* _Document text_:
Friday, October 13, 2023

Two Months Gone

Two months ago today, in the very early morning, Samia, my wife of 33 years passed away. I know each of the “firsts” that our family experiences going forward (the first holiday season, the first anniversary of her glioblastoma diagnosis, the first birthday) will be difficult; for some reason, this particular milestone is especially difficult for me.


For the last several weeks, I have been reliving the last 10 months. Part of this, I’m sure, is simply my reflective nature; part of it, though, has to do with work. Each year, we are asked to document the research, extension programs, and service activities we’ve accomplished during the previous fiscal year (for UC Cooperative Extension, this runs from October 1 through September 30). I’ve been going back through my calendar to make sure I’ve included all of my work - looking at the timeframe from late January 2023 (when Sami had her first surgery) through mid-August has been full of difficult reminders of how quickly our lives changed. This morning, my brain flashed back to sitting next to Sami in the neuro intensive care unit at Sutter Roseville after she’d come out of her second craniotomy in February. She held my hand all night, eventually rubbing the back of my hand raw with her thumb. It was one of many sleepless nights for me; this morning, I recalled how tired and anxious both of us were - and that we both still had hope that treatment might buy us some time together.


Several weeks ago, my friend Carol Arnold told me, “Sami had to live through this just once; you’re having to live through it again and again.” And I have - I’m not second guessing myself (for the most part), but I am reliving much of the experience. And this has intensified over the last month as the shock of Sami’s passing and the activity associated with its immediate aftermath give way to going back to work. And adjusting to living alone.


Jackie Davis, another friend and rancher, reached out to me this week after an evening cattlemen’s meeting. I’ve known Jackie since I was in college and he was managing Napa Valley Polled Herefords (more than 35 years ago). He asked me how I was doing - I said, “up and down, good days and bad.” He told me that his wife had died in a car accident in 1978 - something I had never known. He said, “Even today, all these years later, I still sometimes wake up really sad about it. It will always be with you.” Today, 2 months after Sami died, I find this oddly comforting - first, that a friend would be so open about how hard this all is; second, to know carrying my grief forward is normal and healthy.

* _Problem set_:
A: Using the post on the two months since Samia's death, say whether each statement agrees with it. Answer yes or no and quote the words that decide it. (i) Samia and the writer had been married for 33 years. (ii) The fiscal year for UC Cooperative Extension runs from January through December. (iii) Jackie Davis's wife died in a car accident in 1978.
B: Extend the post on the two months since Samia's death, beginning after its final sentence.
The material that follows is not needed for anything asked here.

* _The data_:

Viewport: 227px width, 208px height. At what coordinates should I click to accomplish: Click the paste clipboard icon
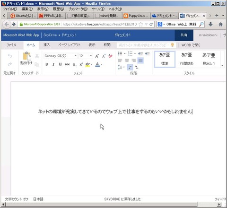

* _Outputs in order_:
A:
(i) Yes: "Samia, my wife of 33 years passed away."
(ii) No: "for UC Cooperative Extension, this runs from October 1 through September 30"
(iii) Yes: "He told me that his wife had died in a car accident in 1978"

B:
Moving forward in other ways can be challenging at the moment. I feel like I’ve been reasonably successful at accomplishing specific tasks at work and at home. I’ve been able to take care of much of the estate and inheritance issues that arise when anyone passes. I’ve been able to teach workshops, collect data for grazing research projects, and catch up on most of my administrative responsibilities at work. But I don’t feel like I’ve been able to be particularly creative. I don’t feel like I can concentrate for very long. And some of these tasks are rough - today, I sold Sami’s car. I’m happy to check this off my list, but seeing her spot in our driveway empty reinforces my feeling of loss.


Moving forward when others have moved on is also difficult, as is dealing with people and situations that I found stressful even before all of this happened. I certainly don’t expect even my closest friends to think about the fact that today marks two months since Sami died, but sometimes I struggle with everyone else being “back to normal.” And I find that I have little patience for the relationships in my life that have always been challenging - they are especially challenging for me now.


Something else that Jackie Davis told me this week has resonated. I asked him how he got through the initial stages of his loss. He said, “I would wake up and not feel like doing anything. And then one of the cowboys would call and say, ‘Hey - we gotta get these cows bred,’ or something similar. So I just worked. And worked and worked.” I know I’ve found similar solace in activity, but I’m also realizing I’m pushing so hard into the yoke of work, that if the yoke were removed, I’d fall. I find that I’m exhausted by Thursday morning each week. While I know I eventually need to slow down and simply be sad, I find it hard to not be active. Another colleague remarked that I may be overscheduling myself at the moment. He’s probably right!


I’ve been trying to think about the things that bring me joy at the moment, as I’m going through the motions of moving forward. Preparing a meal from meat I raised (or from the deer I harvested) is one of the highlights. Talking to my daughters and my sister and brother-in-law, too. Going for walks with Mae the wonder dog - or even better, watching Mae gather and move the sheep. Hunting was a pleasure - and with a second deer tag in my pocket, the anticipation of more hunting before the end of the month. Milling lumber - and making plans to purchase a real portable sawmill - is enjoyable. Hearing rain on the roof during the night, and waking to a drippy, wet world. Seeing a redtail hawk. And recognizing, finally, that I can be both intensely sad and lonely, and enjoying life, all at the same time. That’s where I seem to be, two months in.